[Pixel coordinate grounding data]
+ + + +
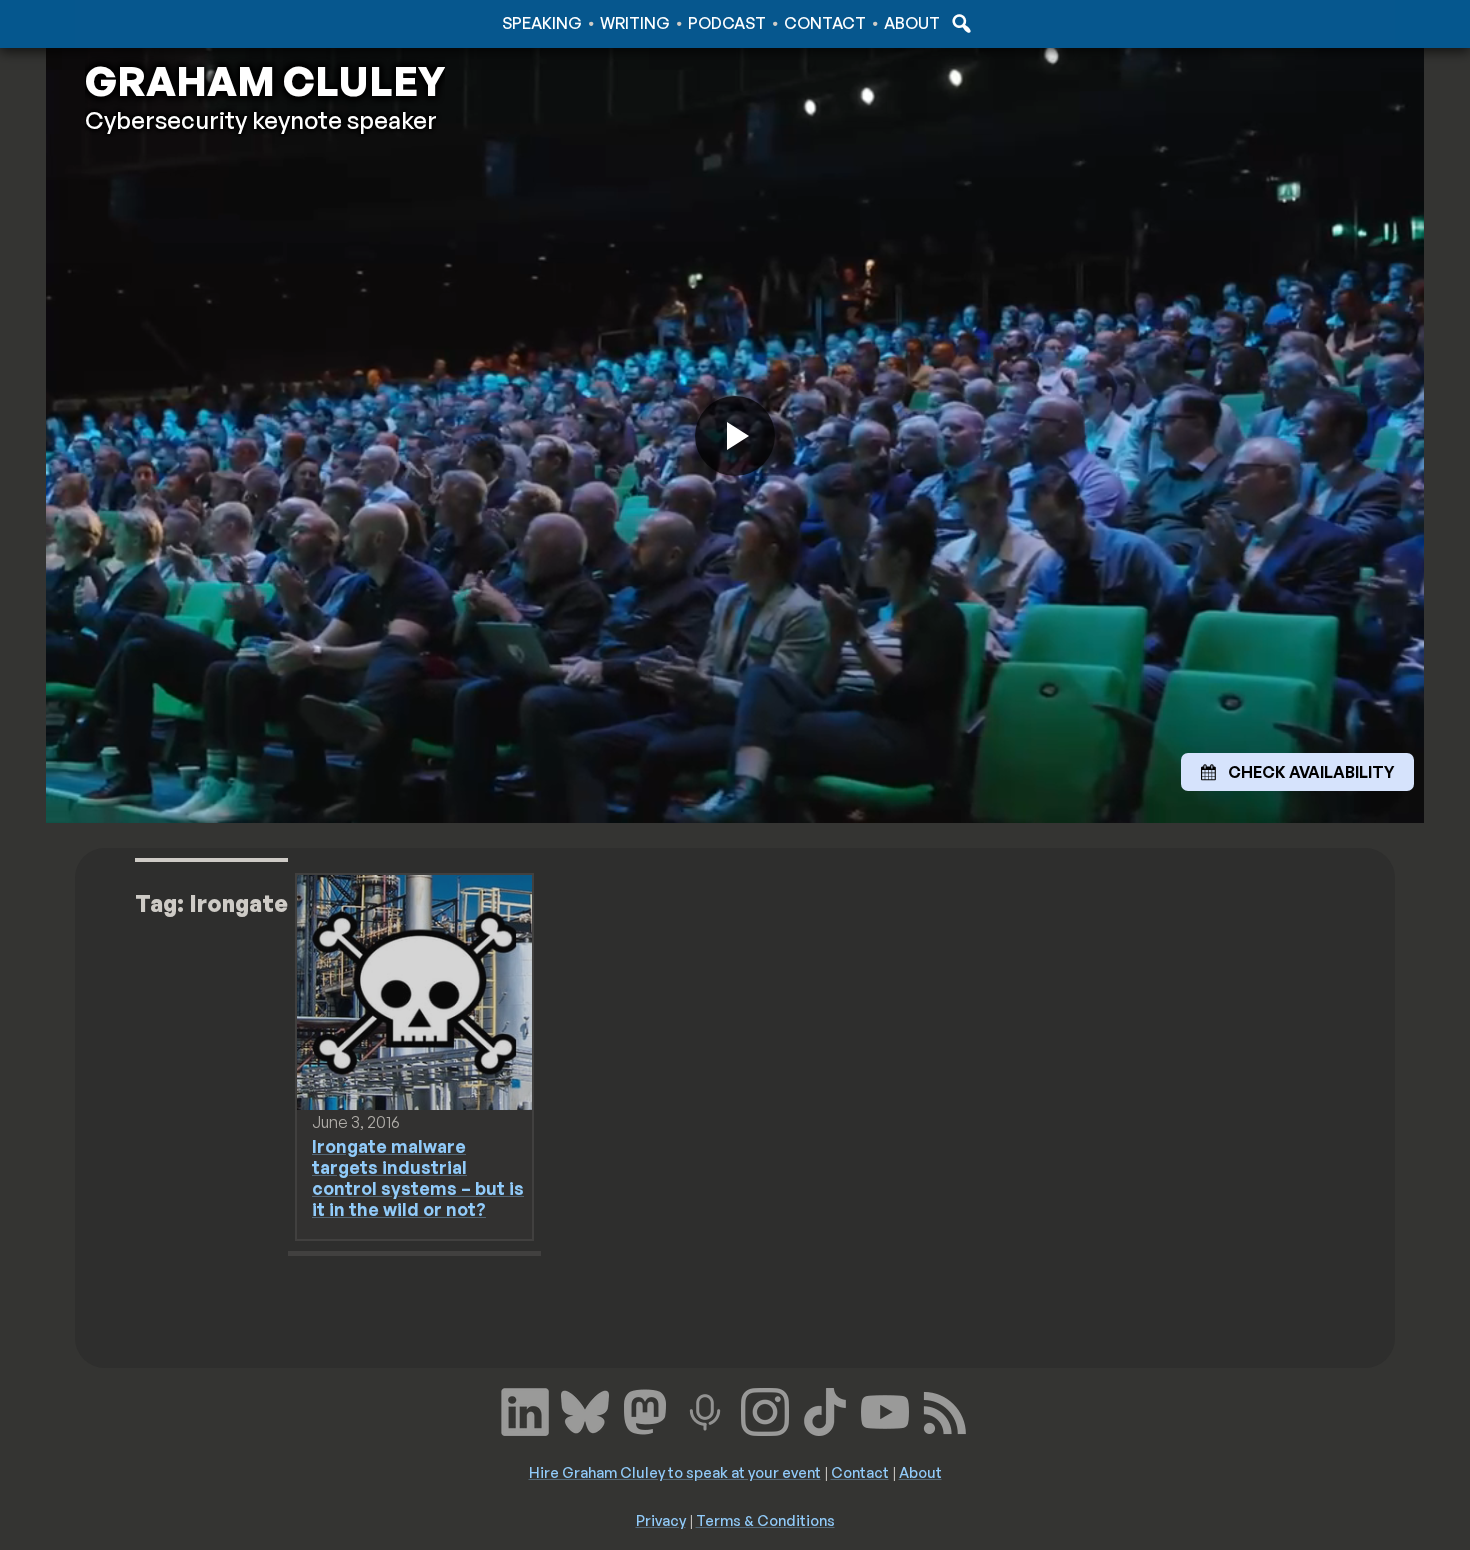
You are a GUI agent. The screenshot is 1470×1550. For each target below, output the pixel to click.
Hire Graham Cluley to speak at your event (675, 1472)
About (912, 23)
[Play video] (735, 436)
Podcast (727, 23)
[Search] (959, 23)
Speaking (542, 23)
+ + + +
What to work on:
The lines from the one containing "Hire Graham Cluley" through the last line of the records are to be transcribed exactly, with nothing else added.

Result for this exercise:
Hire Graham Cluley to speak at your event (675, 1472)
About (912, 23)
[Play video] (735, 436)
Podcast (727, 23)
[Search] (959, 23)
Speaking (542, 23)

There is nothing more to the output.